■ TUJUAN ANDA ■
Ambil kutipan persis dari artikel tentang Rumah Kranggan, yaitu bagian di antara "Warga sekitar menyebutnya" dan "yang disembahyangi keluarga.", termasuk kedua ujungnya.

Rumah Kranggan dan Kisah Jaya Thio Sing Liong

Properti milik Thio Sing Liong dari abad ke-19 masih tersebar di sejumlah tempat di Semarang. Satu di antaranya gedung yang ditempati Toko Oen di Jalan Pemuda.
Oleh Silvia Galikano
Dari jalan besar di Jalan Wahid Hasyim (dahulu Kranggan Timur), Semarang, rumah bernomor 24 ini nyaris tak terlihat. Selain menjorok beberapa belas meter dari jalan raya, ada pohon besar yang tumbuh persis di depan rumah, penghalang pandang yang sempurna dari jalan.
Baca juga Bakoel Koffie, Ikhtiar Melanjutkan Garis Kopi
Ditambah lagi bentuk lahannya ngantong atau mangku: kecil di depan dan melebar di belakang, sehingga terkesan tertutup oleh toko-toko lain di kanan kirinya. Tapi jangan salah, bentuk ngantong diyakini masyarakat Tionghoa dapat membawa hoki.

Warga sekitar menyebutnya “Rumah Gedong”. Masyarakat sepuh menjulukinya “Rumah Abu” sebab di sana kongpo (lemari altar) berisi abu tempat menancapkan hio serta menyimpan sinci (papan arwah) yang disembahyangi keluarga.
Hingga awal 1960-an, masih ada plakat marmer bertuliskan “Rumah Abu Thio Sing Liong” terpasang di tembok pagar di tepi jalan. Plakat itu tak diketahui keberadaannya sekarang. Untuk keperluan tulisan ini, saya menyebutnya Rumah Kranggan, mengacu pada lokasinya di Kranggan Timur, Semarang.

■ BAHAN SUMBER ■
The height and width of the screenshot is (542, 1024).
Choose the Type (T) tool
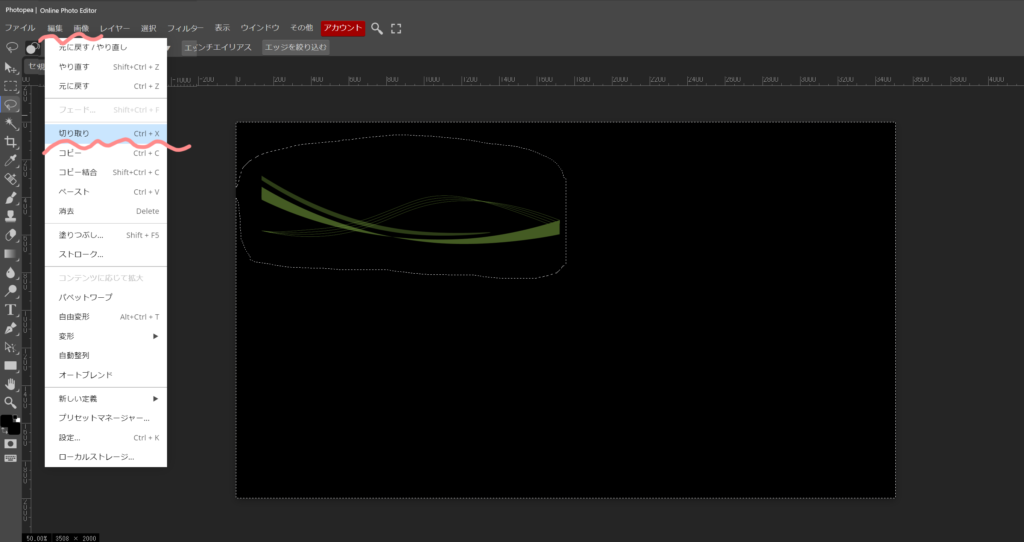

■ JAWABAN TERTULIS ■
Warga sekitar menyebutnya “Rumah Gedong”. Masyarakat sepuh menjulukinya “Rumah Abu” sebab di sana kongpo (lemari altar) berisi abu tempat menancapkan hio serta menyimpan sinci (papan arwah) yang disembahyangi keluarga.